§ **DATA PROVIDED**:
---*---

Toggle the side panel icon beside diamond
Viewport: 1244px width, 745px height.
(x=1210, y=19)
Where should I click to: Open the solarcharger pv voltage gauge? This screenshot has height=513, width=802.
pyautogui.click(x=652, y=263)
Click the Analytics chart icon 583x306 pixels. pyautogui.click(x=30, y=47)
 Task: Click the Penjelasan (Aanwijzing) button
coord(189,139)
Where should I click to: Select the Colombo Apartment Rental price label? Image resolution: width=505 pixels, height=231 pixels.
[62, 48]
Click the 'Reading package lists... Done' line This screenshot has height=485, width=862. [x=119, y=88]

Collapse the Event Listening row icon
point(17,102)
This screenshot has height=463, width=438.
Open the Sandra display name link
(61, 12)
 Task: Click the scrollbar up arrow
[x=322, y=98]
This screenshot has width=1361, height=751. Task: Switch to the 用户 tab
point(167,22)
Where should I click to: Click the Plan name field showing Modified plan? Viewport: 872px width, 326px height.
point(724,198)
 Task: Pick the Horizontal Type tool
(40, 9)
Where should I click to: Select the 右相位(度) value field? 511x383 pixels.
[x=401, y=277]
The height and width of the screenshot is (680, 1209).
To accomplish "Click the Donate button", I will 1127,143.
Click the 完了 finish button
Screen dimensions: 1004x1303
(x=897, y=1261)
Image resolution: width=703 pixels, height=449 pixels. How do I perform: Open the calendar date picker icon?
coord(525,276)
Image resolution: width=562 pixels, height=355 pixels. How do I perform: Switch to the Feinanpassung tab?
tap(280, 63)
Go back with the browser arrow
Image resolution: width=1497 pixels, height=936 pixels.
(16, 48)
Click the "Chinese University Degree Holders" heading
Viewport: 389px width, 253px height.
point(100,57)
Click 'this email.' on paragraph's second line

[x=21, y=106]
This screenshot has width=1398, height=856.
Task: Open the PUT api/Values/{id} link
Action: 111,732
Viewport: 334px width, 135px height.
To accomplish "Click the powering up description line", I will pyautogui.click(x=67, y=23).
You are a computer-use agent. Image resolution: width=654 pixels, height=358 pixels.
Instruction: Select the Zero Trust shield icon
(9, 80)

---*---

§ **THE TASK**:
Lay out the lines above as a numbered list, leaving out any blank lines.

§ **FULL OUTPUT**:
1. Toggle the side panel icon beside diamond
2. Viewport: 1244px width, 745px height.
3. (x=1210, y=19)
4. Where should I click to: Open the solarcharger pv voltage gauge? This screenshot has height=513, width=802.
5. pyautogui.click(x=652, y=263)
6. Click the Analytics chart icon 583x306 pixels. pyautogui.click(x=30, y=47)
7.  Task: Click the Penjelasan (Aanwijzing) button
8. coord(189,139)
9. Where should I click to: Select the Colombo Apartment Rental price label? Image resolution: width=505 pixels, height=231 pixels.
10. [62, 48]
11. Click the 'Reading package lists... Done' line This screenshot has height=485, width=862. [x=119, y=88]
12. Collapse the Event Listening row icon
13. point(17,102)
14. This screenshot has height=463, width=438.
15. Open the Sandra display name link
16. (61, 12)
17.  Task: Click the scrollbar up arrow
18. [x=322, y=98]
19. This screenshot has width=1361, height=751. Task: Switch to the 用户 tab
20. point(167,22)
21. Where should I click to: Click the Plan name field showing Modified plan? Viewport: 872px width, 326px height.
22. point(724,198)
23.  Task: Pick the Horizontal Type tool
24. (40, 9)
25. Where should I click to: Select the 右相位(度) value field? 511x383 pixels.
26. [x=401, y=277]
27. The height and width of the screenshot is (680, 1209).
28. To accomplish "Click the Donate button", I will 1127,143.
29. Click the 完了 finish button
30. Screen dimensions: 1004x1303
31. (x=897, y=1261)
32. Image resolution: width=703 pixels, height=449 pixels. How do I perform: Open the calendar date picker icon?
33. coord(525,276)
34. Image resolution: width=562 pixels, height=355 pixels. How do I perform: Switch to the Feinanpassung tab?
35. tap(280, 63)
36. Go back with the browser arrow
37. Image resolution: width=1497 pixels, height=936 pixels.
38. (16, 48)
39. Click the "Chinese University Degree Holders" heading
40. Viewport: 389px width, 253px height.
41. point(100,57)
42. Click 'this email.' on paragraph's second line
43. [x=21, y=106]
44. This screenshot has width=1398, height=856.
45. Task: Open the PUT api/Values/{id} link
46. Action: 111,732
47. Viewport: 334px width, 135px height.
48. To accomplish "Click the powering up description line", I will pyautogui.click(x=67, y=23).
49. You are a computer-use agent. Image resolution: width=654 pixels, height=358 pixels.
50. Instruction: Select the Zero Trust shield icon
51. (9, 80)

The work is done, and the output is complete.